Screenshot grounding data:
───

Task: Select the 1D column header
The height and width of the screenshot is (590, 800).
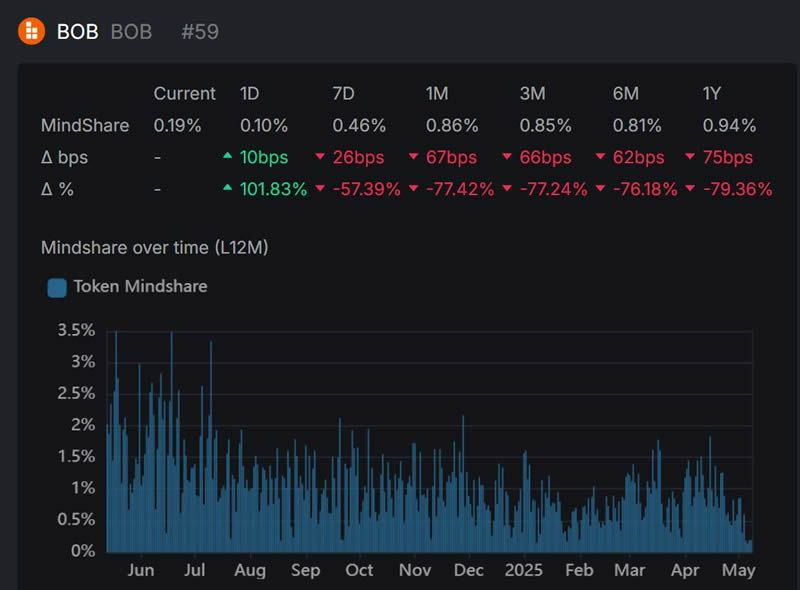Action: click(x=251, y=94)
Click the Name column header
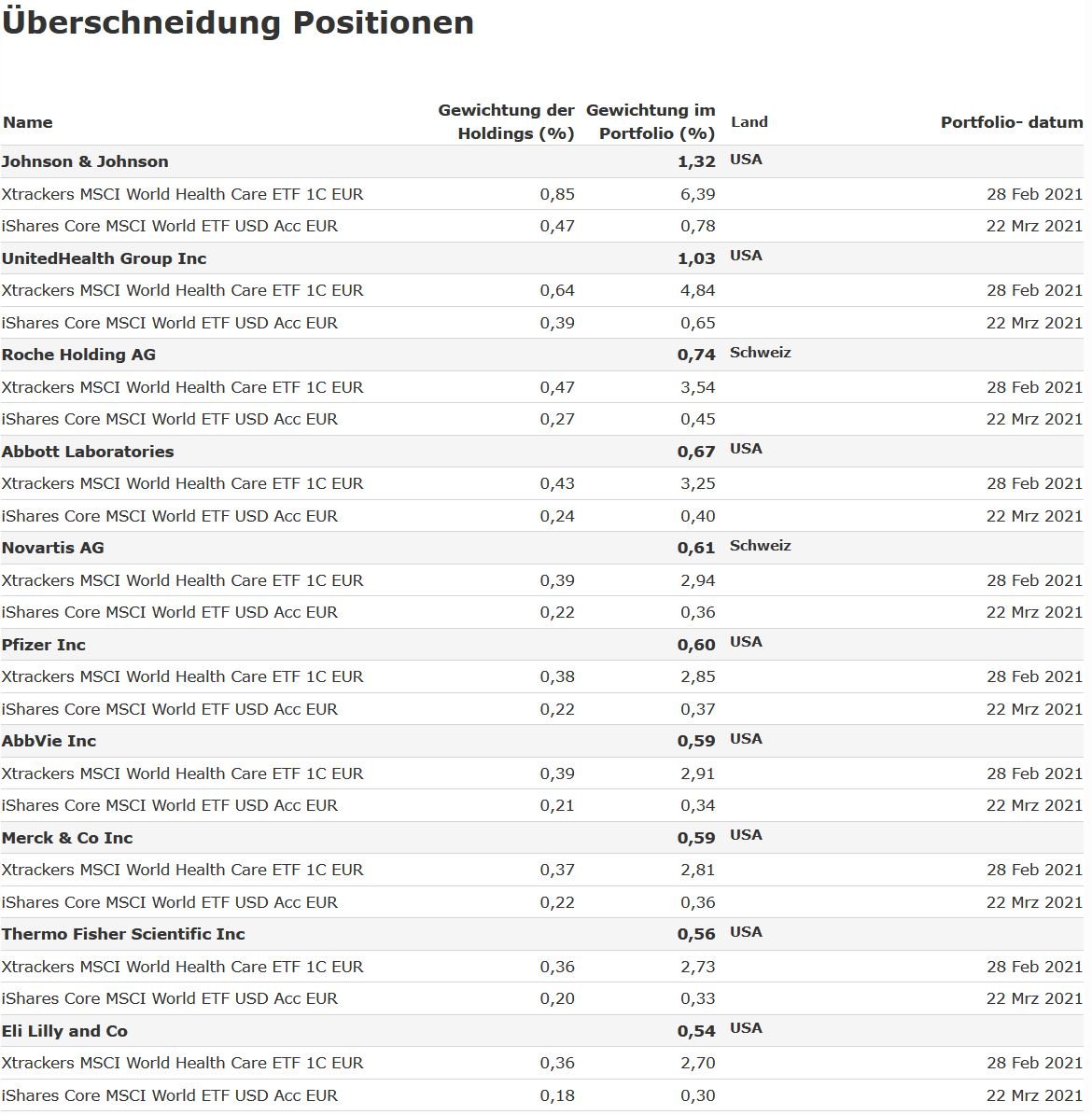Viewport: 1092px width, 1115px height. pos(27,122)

───

Exercise details: With the pictures removed, return each record above exactly as given.

Answer to this problem:
Task: Select the 1D column header
The height and width of the screenshot is (590, 800).
Action: click(x=251, y=94)
Click the Name column header
Viewport: 1092px width, 1115px height. pos(27,122)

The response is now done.